The former deputy mayor of New York City tells the story of the city's comeback after 9/11, offering lessons in resiliency under the most trying of circumstances, and a model for the rejuvenation of any city.
Cities that stand still perish. Especially one that is supposed to never sleep.
Alongside Mayor Michael R. Bloomberg, Dan Doctoroff led New York's dramatic economic resurgence following the September 11th terrorist attacks. The five-borough economic development strategy included the most ambitious land-use transformation in the city's modern history; the largest affordable housing program ever launched by an American city; the formation of new Central Business Districts and Industrial Business Zones; and the creation of new destinations like the Harbor District, which will link together new parkland and miles of waterfront esplanades in Lower Manhattan, Governors Island, and Brooklyn. These projects have helped lead New York to its strongest economic position in decades.
During his tenure at City Hall, Doctoroff also led the creation of PlaNYC, a 127-point plan designed to make New York the first environmentally sustainable twenty-first-century city. The plan focuses on every facet of New York's physical environment--its transportation network, housing stock, land and park system, energy network, water supply, and air quality--and sets the course for a 30% reduction in global warming emissions by 2030.
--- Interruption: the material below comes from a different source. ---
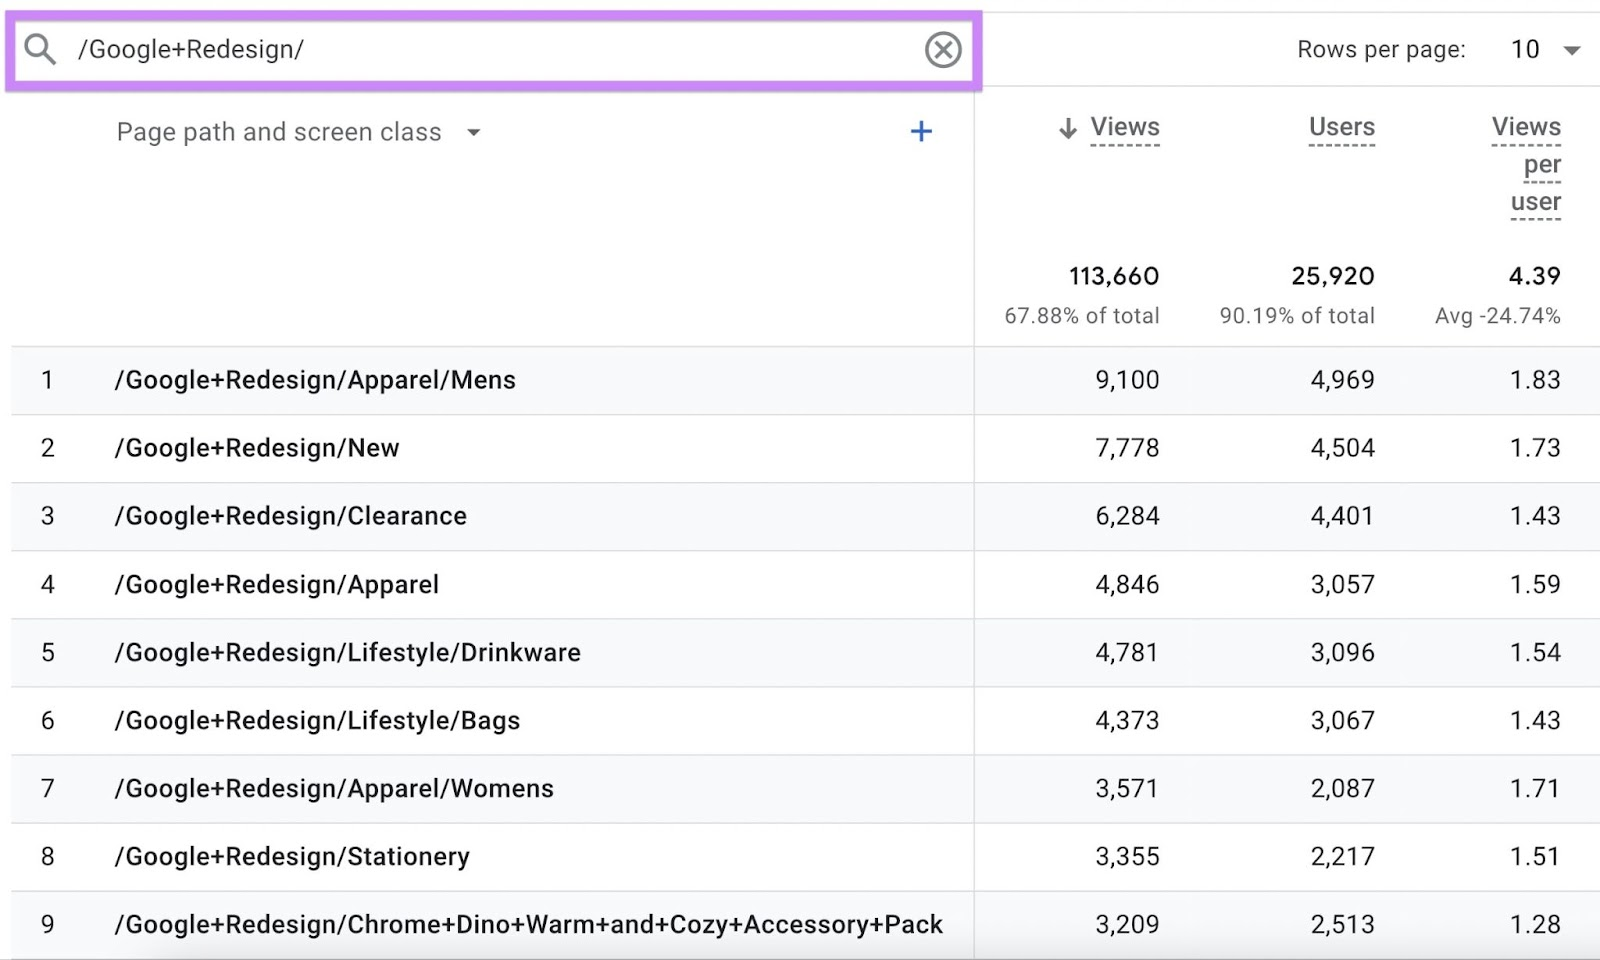The width and height of the screenshot is (1600, 960).
Task: Click the /Google+Redesign/Lifestyle/Drinkware path
Action: click(348, 652)
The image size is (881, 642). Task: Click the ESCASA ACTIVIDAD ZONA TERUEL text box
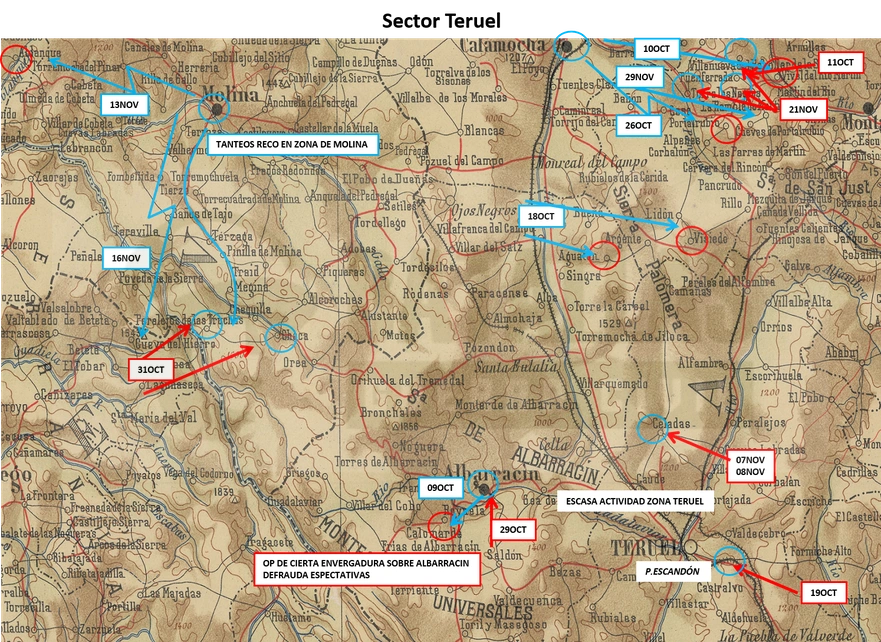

All of this, plus the rejuvenation of Brooklyn, the flourishing art scene around the High Line, and the signal failure to land the Olympics, took place in a city with more complicated vested interests, local tribal politics, and gigantic egos than any other. The story of the reinvention of New York is a high-octane drama with some memorable cameo performances. At the middle is Doctoroff: intense, driven, determined to save a city from a monstrous outside attack and its own worst demons.